- Text section -
===============
If n=1 then n²+n=2 which isn't divisible by 6. So n=1 is a valid case. But n-1 would equal zero which obviously isn't divisible by 3. All the other values like n=4, n=7 ETC seem to meet the requirement. But n=1 clearly proves the insufficiency of (1). Hoping to get a clear explanation.
Here's my solution.
Target question: Is n-1 divisible by 3?
Statement 1: n²+n is not divisible by 6
This statement is testing two things.
First, there's are great rule that says: If we have n consecutive integers, then one of those integers must be divisible by n.
So, for example, if we have 5 consecutive integers, one of those numbers will be divisible by 5.
Second, it's testing our ability to see that n^2 + n = n(n+1), and that n and n+1 are two consecutive integers.
===============
- Exercise -
In the divisibility thread, how is n^2 + n rewritten to show that it involves two consecutive integers? Answer using only the divisibility thread.

- Given data -
===============
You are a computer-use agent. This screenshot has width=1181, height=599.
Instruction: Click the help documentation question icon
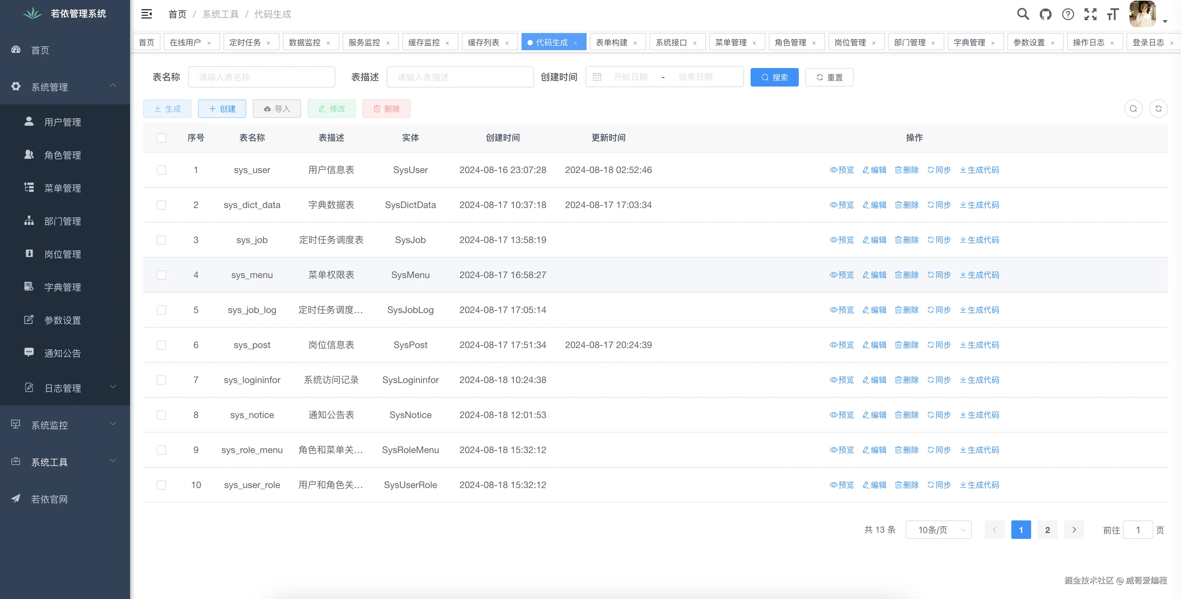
===============
- Written solution -
It is rewritten as n(n+1).